Light-Controlled Recruitable Hybridization Chain Reaction on Exosome Vehicles for Highly Sensitive MicroRNA Imaging in Living Cells

Sensitive imaging of intracellular microRNA (miRNA) in living cells is of great significance. Isothermal hybridization chain reaction (HCR)-based methods, although have been widely used to monitor intracellular low-abundance miRNA, are still subjected to the challenges of limited signal amplification efficiency and compromised imaging resolution. In this work, we design a light controlled recruitable HCR (LCR-HCR) strategy that enables us to well overcome these limitations. Exosomes as delivery and recruitment vehicles are modified with three cholesterol-modified hairpins (H-1, H-2, and H-3), in which H-1 is for anchoring target miRNA and H-2 and H-3 with photocleavable linkers (PC-linkers) are designed for spatiotemporal HCR. By controllably releasing probes with high local concentrations to efficiently trigger HCR and further recruiting the generated double-stranded DNA (dsDNA) polymers instead of dispersion in the cytoplasm, the LCR-HCR method can significantly improve the imaging contrast by confining all of the reactants on exosome vehicles.

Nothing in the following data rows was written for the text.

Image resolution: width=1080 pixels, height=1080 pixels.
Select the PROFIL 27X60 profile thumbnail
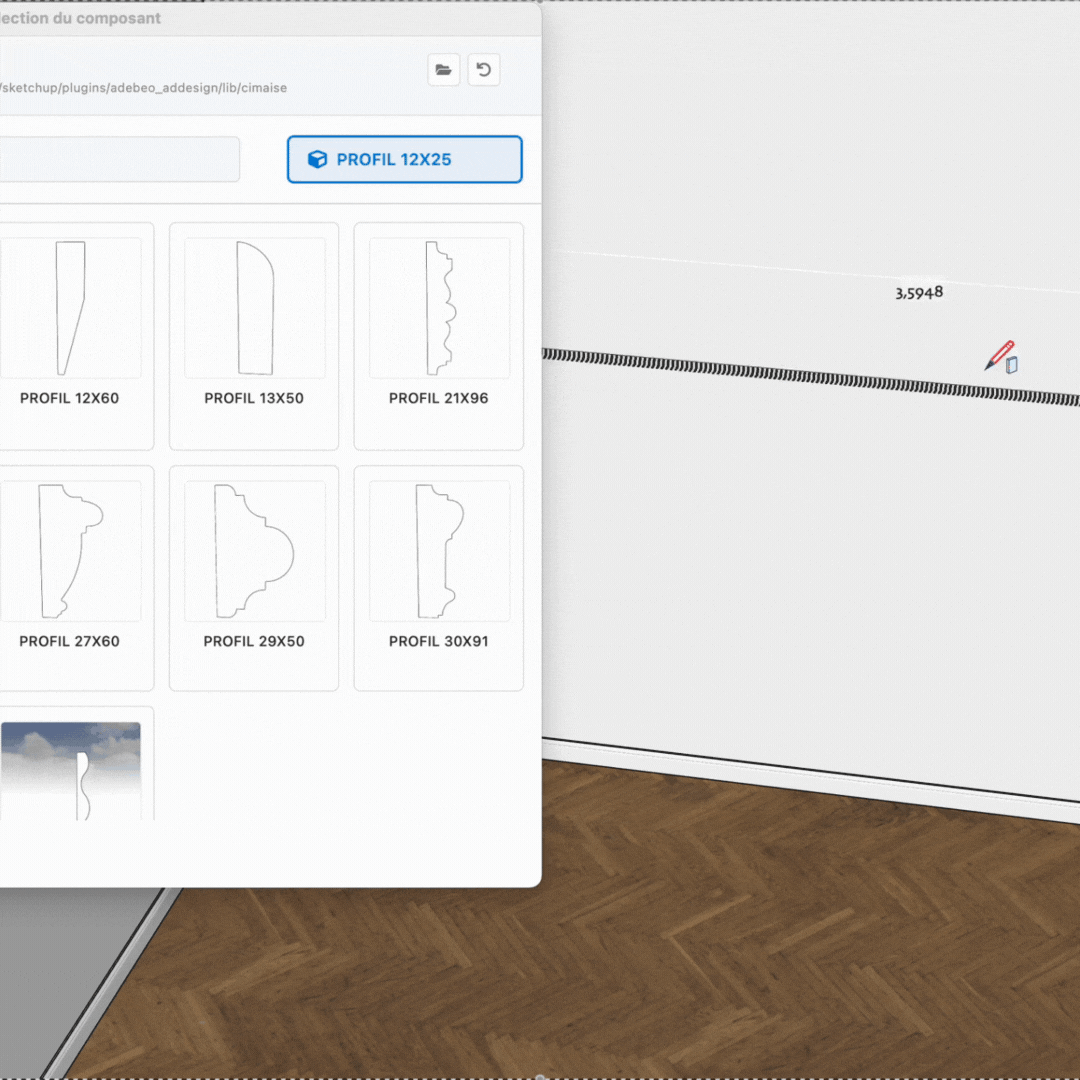pyautogui.click(x=70, y=550)
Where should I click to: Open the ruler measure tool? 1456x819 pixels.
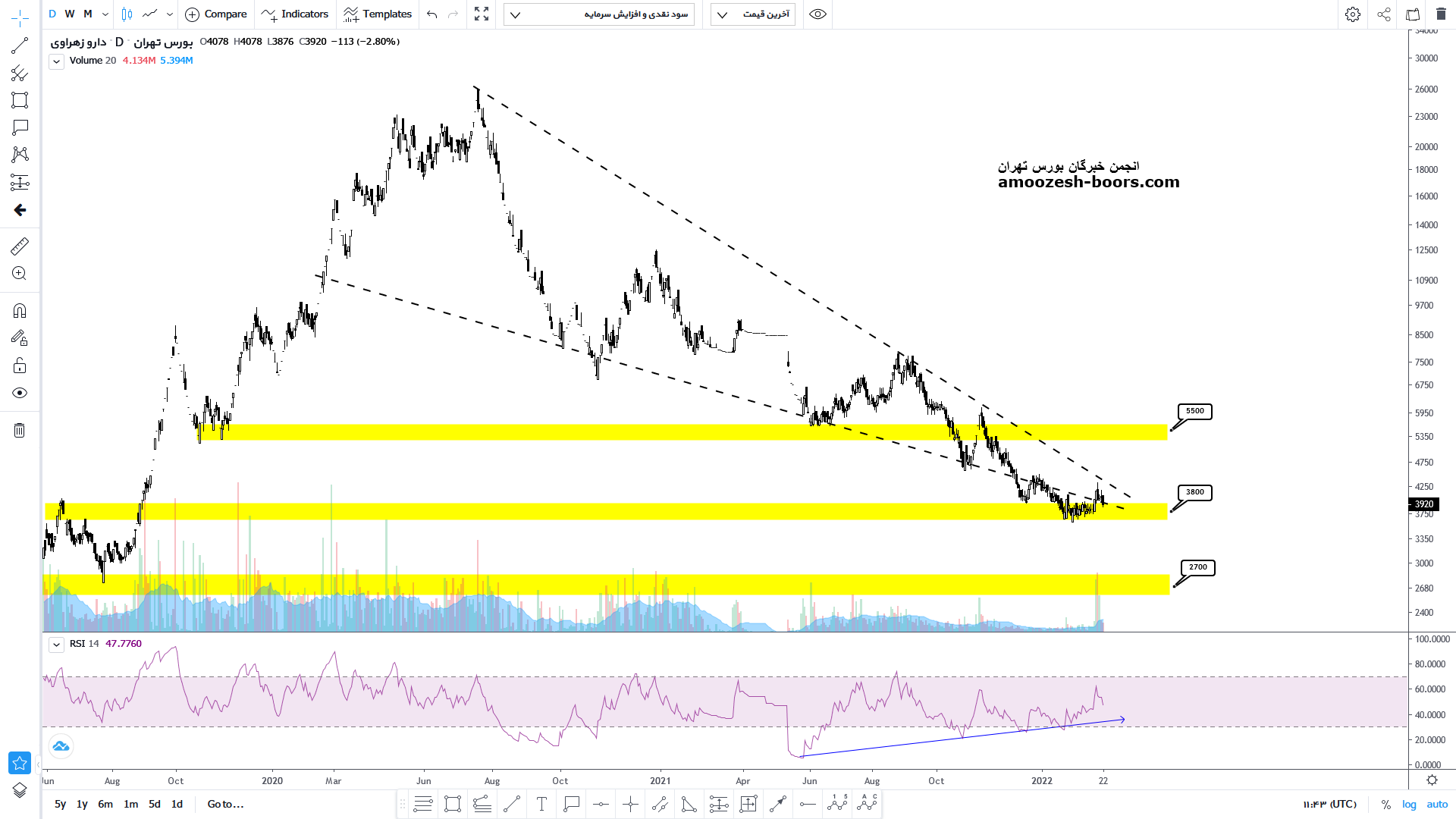click(20, 246)
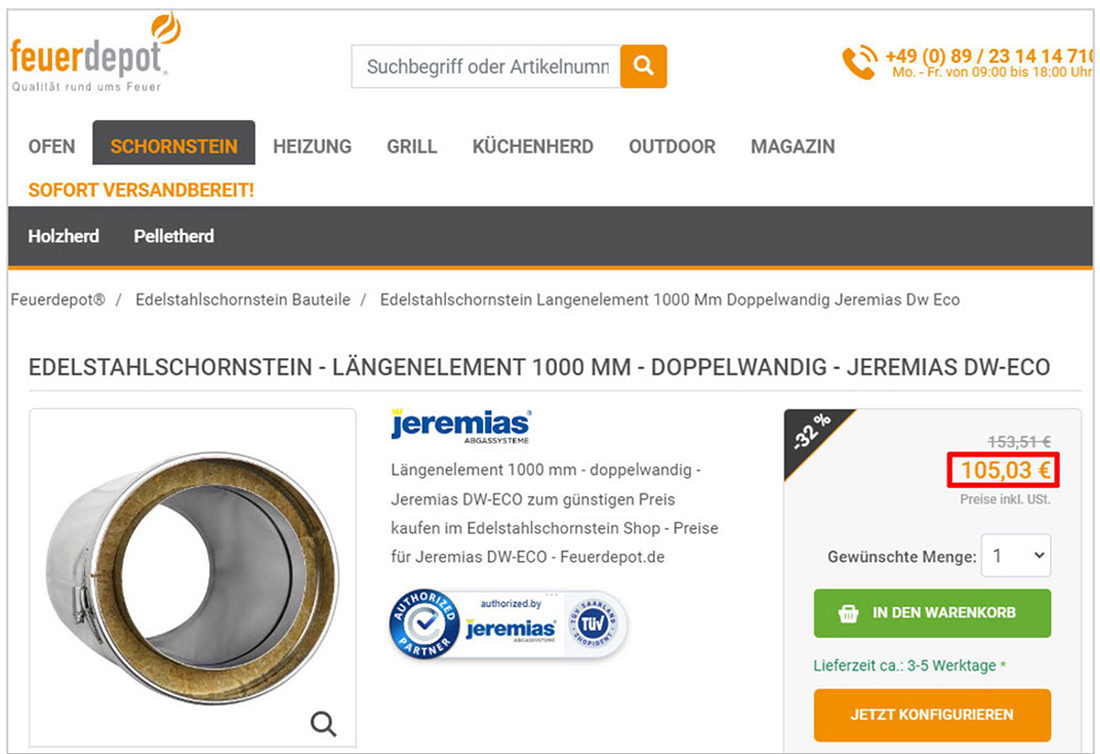Go to the MAGAZIN section
This screenshot has width=1100, height=754.
pos(793,147)
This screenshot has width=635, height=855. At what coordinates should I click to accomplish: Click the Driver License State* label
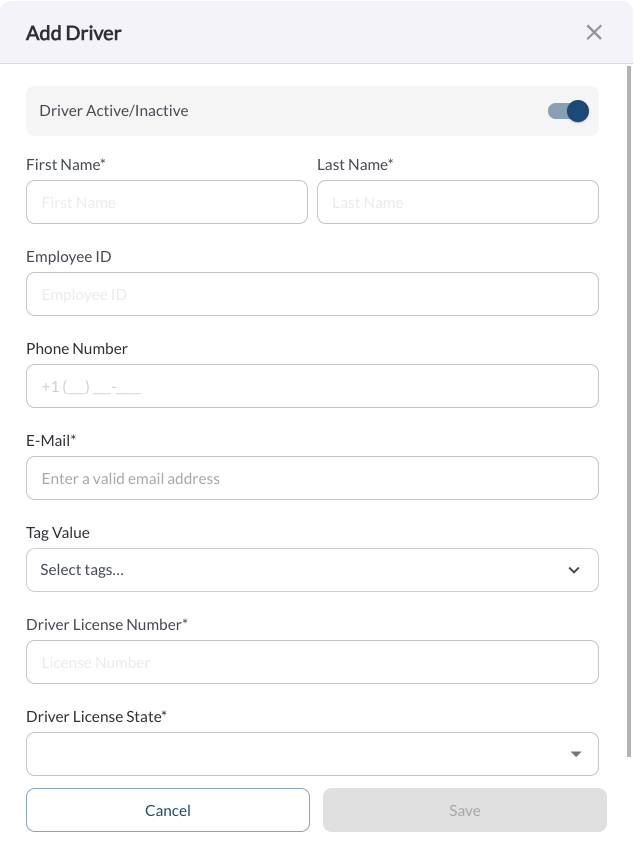point(96,716)
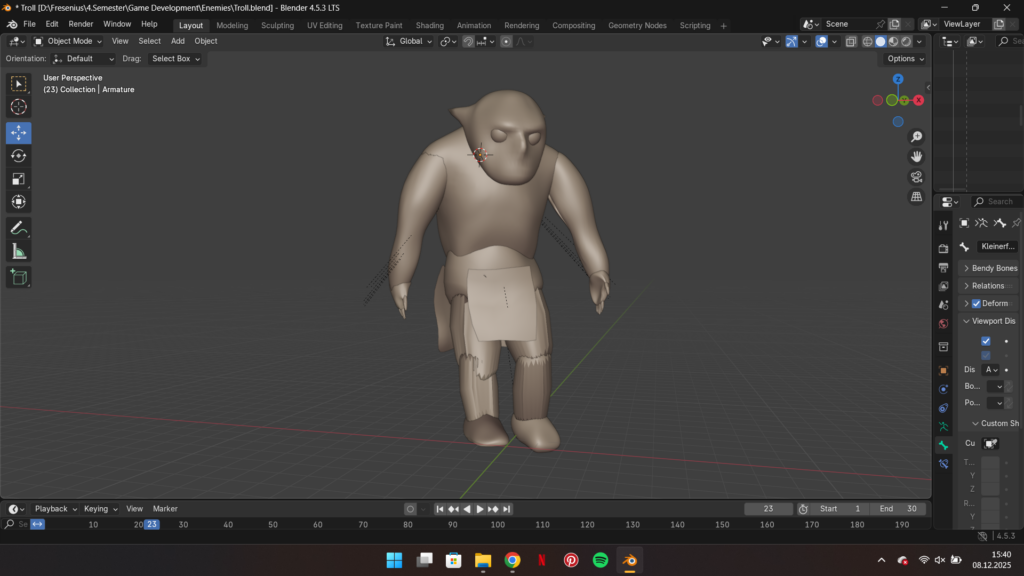
Task: Switch to the Sculpting workspace tab
Action: pos(277,25)
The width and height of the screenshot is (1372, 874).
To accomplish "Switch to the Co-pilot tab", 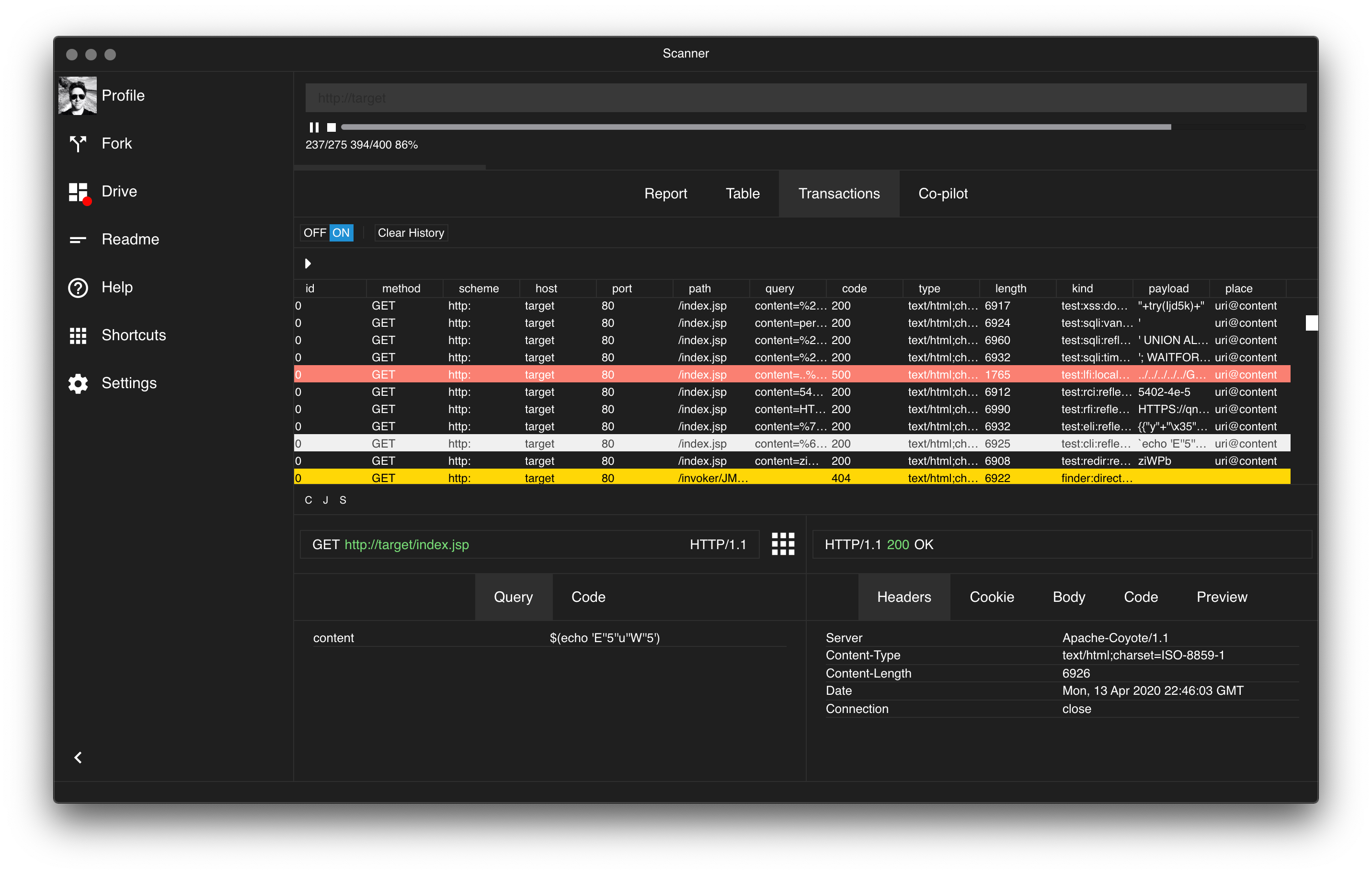I will (942, 193).
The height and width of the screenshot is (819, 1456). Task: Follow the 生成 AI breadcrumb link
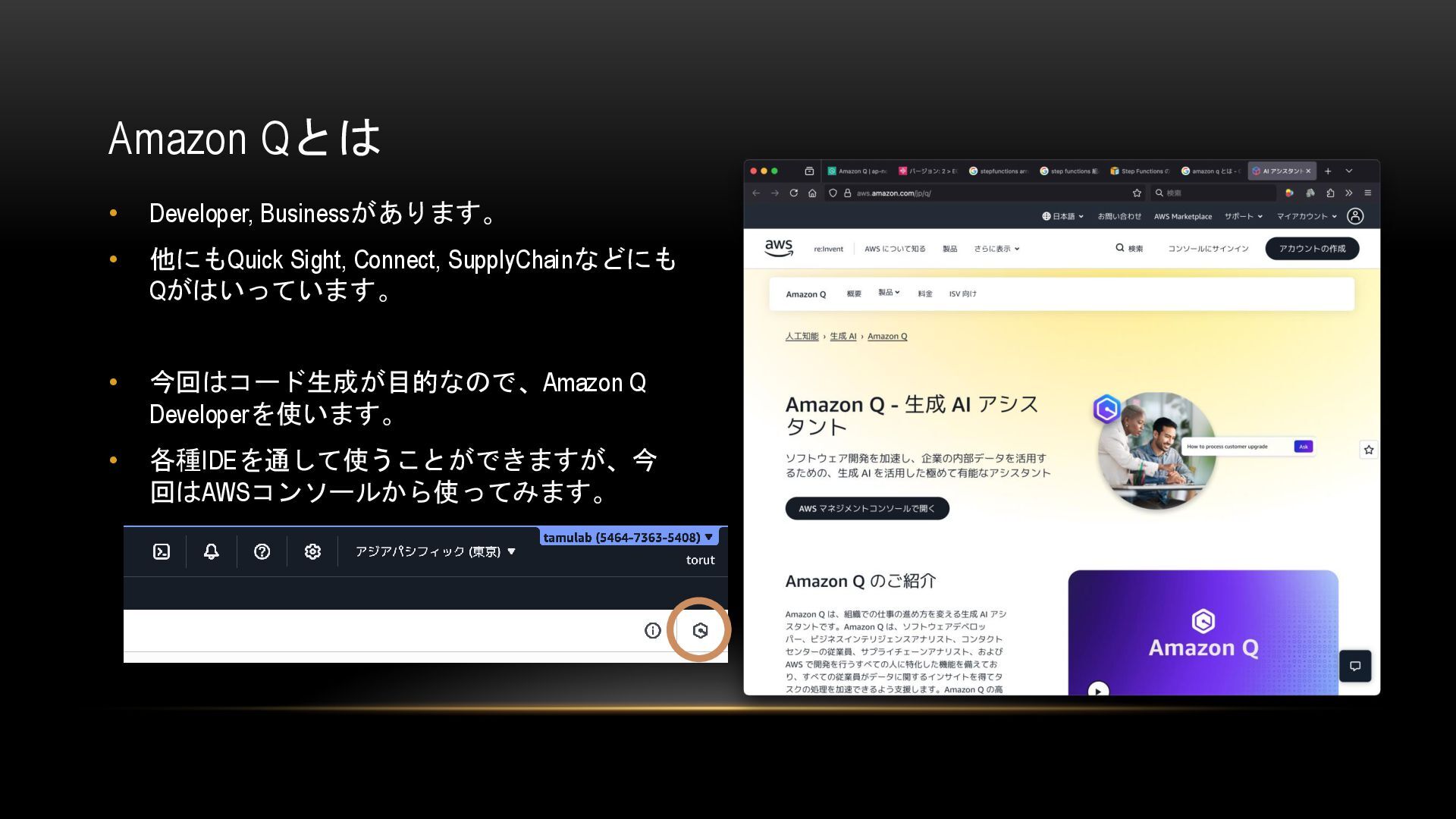coord(843,336)
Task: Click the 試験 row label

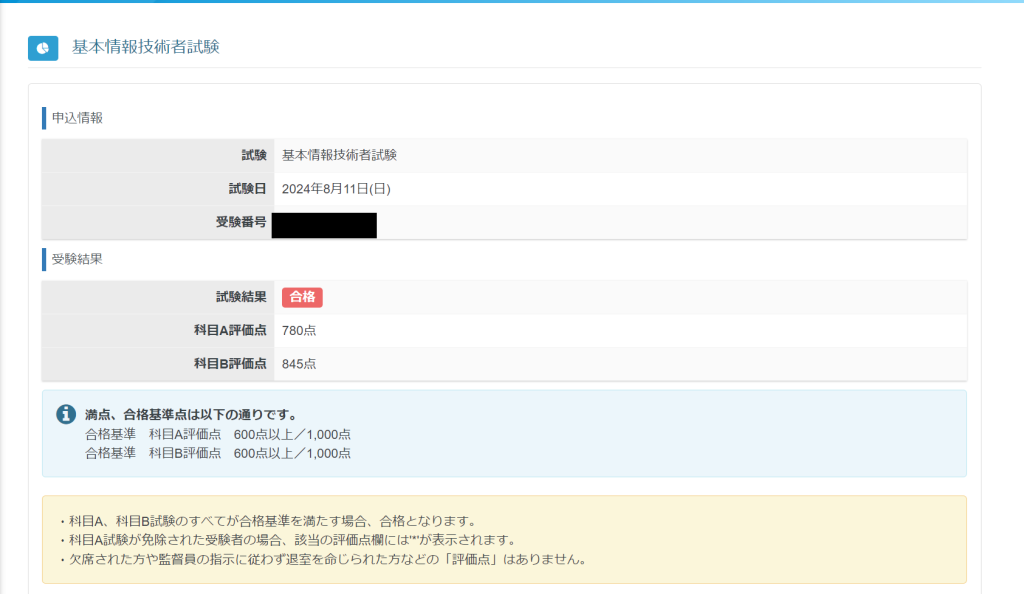Action: point(254,155)
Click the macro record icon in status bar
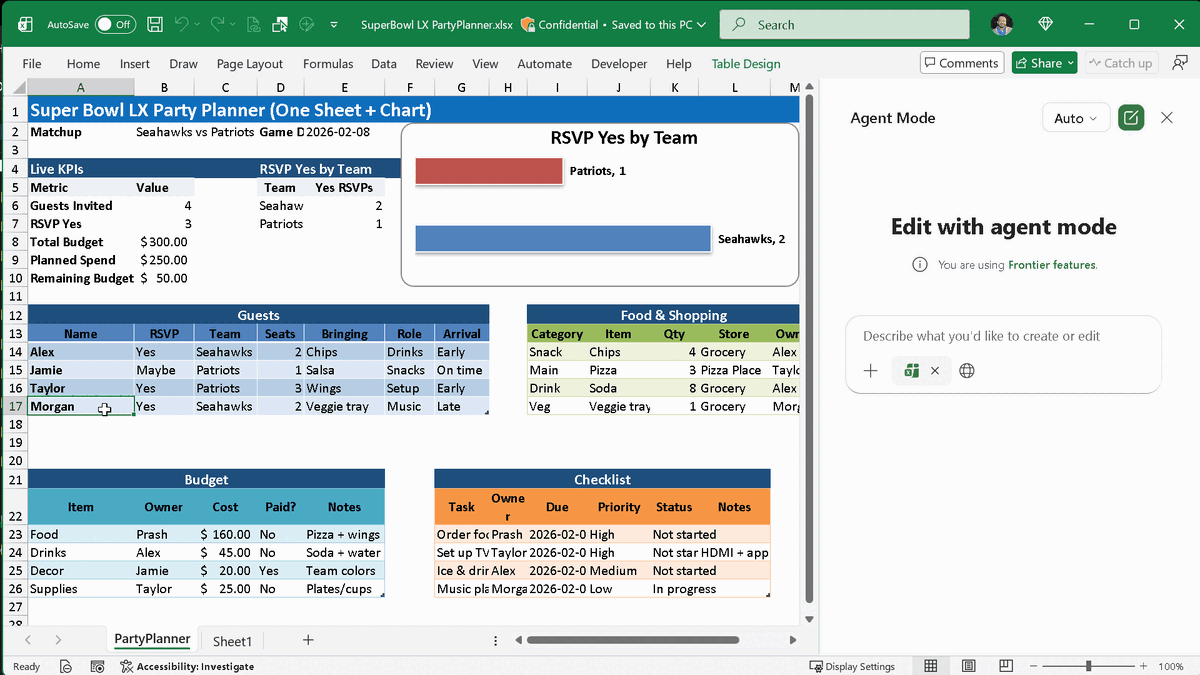 point(96,666)
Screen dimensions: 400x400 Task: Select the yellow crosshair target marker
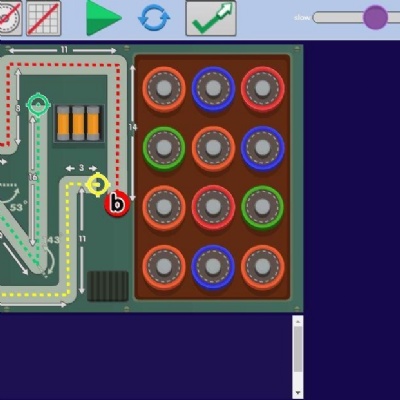coord(98,184)
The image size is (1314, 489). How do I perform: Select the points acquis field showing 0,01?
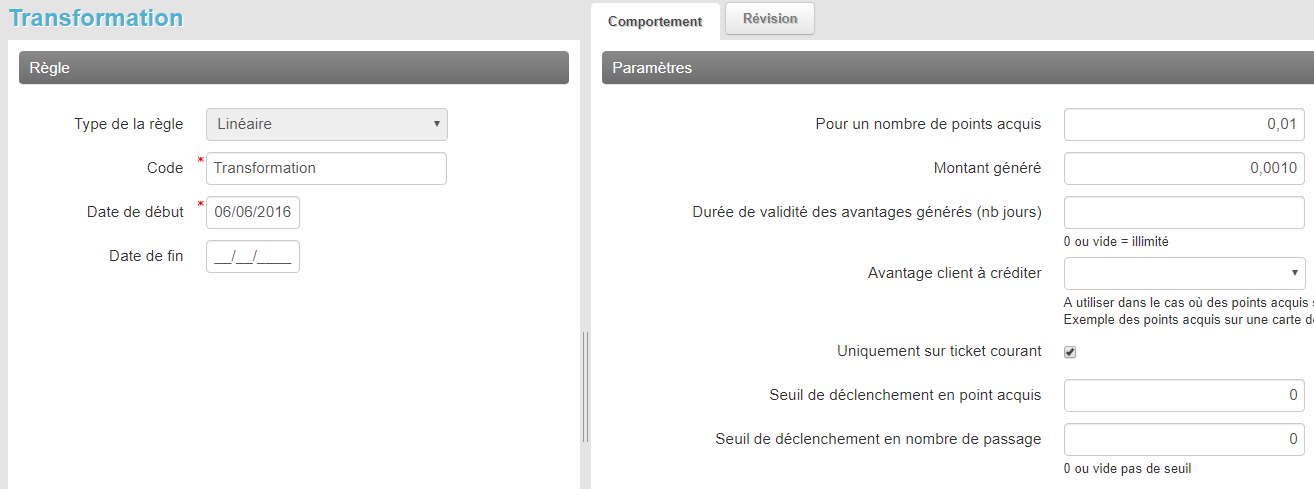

For a proof-of-concept demonstration, the miR-21 was analyzed by LCR-HCR with a limit of detection (LOD) down to 3.3 pM (corresponding to 165 amol per 50 mu L) in vitro and four times higher response than traditional HCR in vivo. In general, the LCR-HCR method provides a powerful tool for sensitive miRNA imaging in living cells and cancer diagnosis.

Automated summary

The LCR-HCR method uses exosomes as vehicles for controlled release and recruitment, significantly improving miRNA imaging contrast by confining reactants on exosome vehicles. It provides a powerful tool for sensitive miRNA imaging in living cells and cancer diagnosis.